In the market for a PC upgrade and looking for the
most powerful rig to mine cryptocurrency, simulate black holes, or something you can run an
incredible AI model off of? If you just so happen to have $75,000, if not more, and the space and power requirements for it, the National Center For Atmospheric Research (NCAR) is selling its Cheyenne Supercomputer at auction.
At the time of writing with just over two days left, the bid is at $50,085.00, with the reserve not yet met. So, you still have time to jump in (and that price still has time to jump up). Of course, you will get some impressive performance for that price and the most expensive liquid cooling you’ve ever seen for a few reasons.
The Cheyenne Supercomputer entered service back in 2017 under the National Science Foundation’s NCAR group, touting 5.34-petaflops of power. That made it the 20th most powerful known supercomputer a few years back, aimed at understanding all facets of Earth.
Thomas Hauser, director of the NSF NCAR Computational and Information Systems Lab,
explained that the system was an “extraordinary success” and that “its leading-edge computing and data handling capabilities of its time enabled scientists to gain new insights into the Earth system.” However, this system ran its course and was intended to be retired in 2022, but a pandemic led to supply chain issues and a subsequent postponement of the upgrade.
Now that we are finally clear of that mess, and the NCAR group has an upgrade with the 19.87-petaflops Derecho system, what do you do with a spare supercomputer? If you are the U.S. government, you put it up for sale on
GSA Auctions for the public to bid on, giving us some insights into the system.
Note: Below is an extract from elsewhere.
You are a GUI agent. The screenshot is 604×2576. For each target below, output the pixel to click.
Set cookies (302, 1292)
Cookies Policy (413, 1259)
The auction listing explains the rig has 8,064 units of Intel Xeon E5-2697v4 processors, making for a total of 145,152 cores, which pairs nicely with 313TB of DDR4-2400 ECC RAM. This system is also a fully water-cooled rig, but that is not in the best condition because of “faulty quick disconnects causing water spray.” Repairing was deemed not worthwhile given the circumstances, but it is still repairable all the same.
The other thing of note here is that all this hardware is not lightweight, clocking in the neighborhood of 26,000lbs if our napkin math is correct. However, if you have the space, power requirements, cash, repair capability, and ability to not have this beast fall through the floor, then the Cheyenne
supercomputer could be yours for the low, low price of $75k+ or whatever the reserve happens to be (which is likely far above where bidding is now).